● 阅读材料
* * * * *
1. Best Time to Buy and Sell Stock IV

Say you have an array for which the i-th element is the price of a given stock on day i.

Design an algorithm to find the maximum profit. You may complete at most k transactions.

Note:

You may not engage in multiple transactions at the same time (ie, you must sell the stock before you buy again).

Example 1:

Input: [2,4,1], k = 2

Output: 2

Explanation: Buy on day 1 (price = 2) and sell on day 2 (price = 4), profit = 4-2 = 2.

Example 2:

Input: [3,2,6,5,0,3], k = 2

Output: 7

Explanation: Buy on day 2 (price = 2) and sell on day 3 (price = 6), profit = 6-2 = 4.

             Then buy on day 5 (price = 0) and sell on day 6 (price = 3), profit = 3-0 = 3.

动态规划

用一个二维矩阵trans,矩阵的列表示交易的价格,矩阵的行表示交易的次数,矩阵的值表示当前能够获得的最大利润

以允许3交易为例,考察第3天的最大利润trans[3][3]

  • 第3天什么都不做,\(trans[3][3] = trans[3][2]\)
  • 以第1天价格买入,第3天价格卖出,\(trans[3][3]=prices[3]-prices[1] + trans[2][1]\)
* * * * *
● 收集的数据
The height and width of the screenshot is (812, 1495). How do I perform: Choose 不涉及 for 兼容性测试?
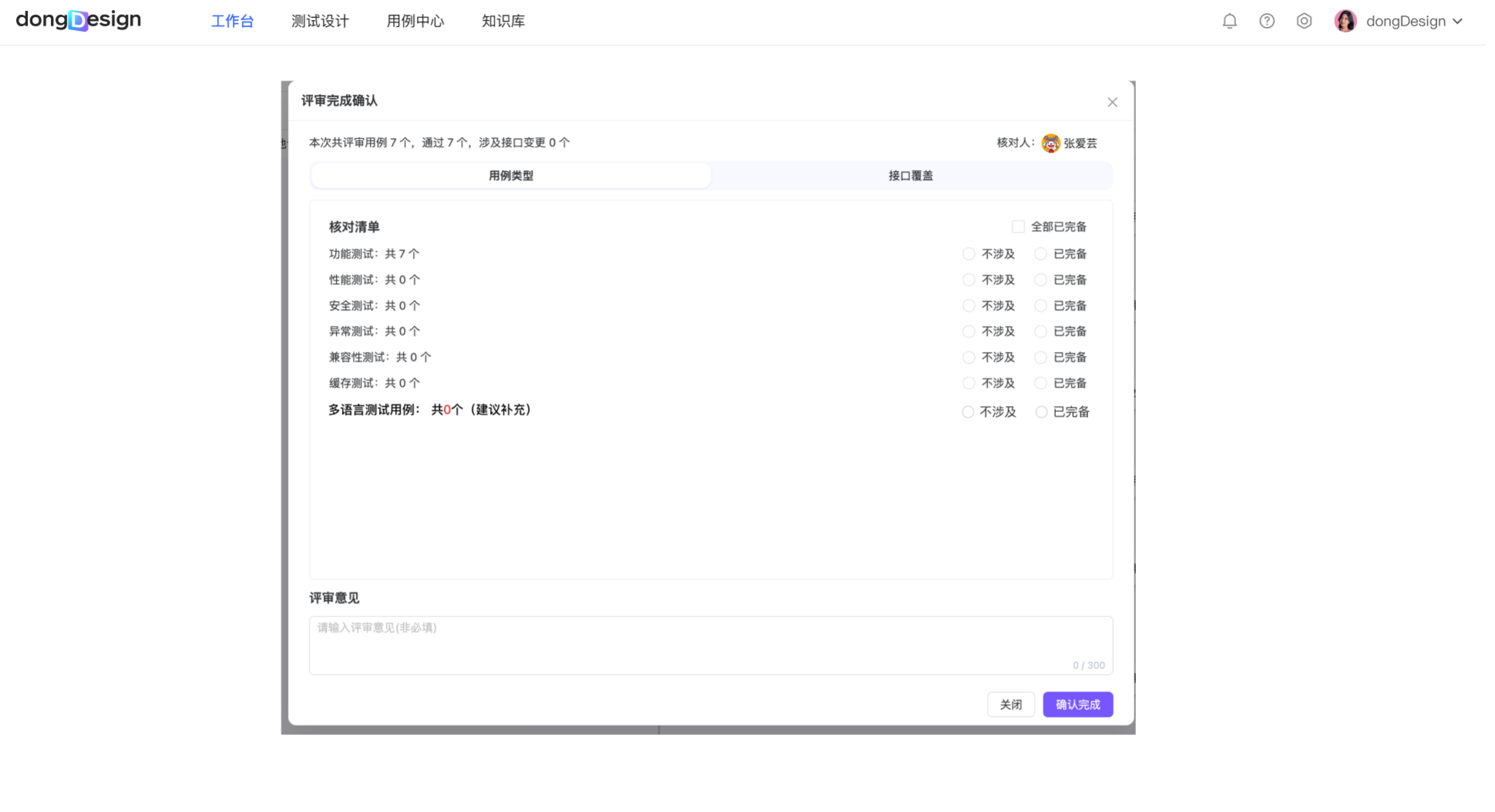tap(969, 357)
* * * * *
● 练习题
A – 请把上面阅读材料里的一段原样抄下来:从含有“Explanation: Buy on day 2”的地方开始,到“第3天什么都不做,\(trans[3][3] = trans[3][2]\)”结束。
B – 按照阅读材料里的说明,再次买入股票之前必须先做什么?

● 参考答案
A –
Explanation: Buy on day 2 (price = 2) and sell on day 3 (price = 6), profit = 6-2 = 4.

             Then buy on day 5 (price = 0) and sell on day 6 (price = 3), profit = 3-0 = 3.

动态规划

用一个二维矩阵trans,矩阵的列表示交易的价格,矩阵的行表示交易的次数,矩阵的值表示当前能够获得的最大利润

以允许3交易为例,考察第3天的最大利润trans[3][3]

  • 第3天什么都不做,\(trans[3][3] = trans[3][2]\)

B – 必须先把手上的股票卖掉。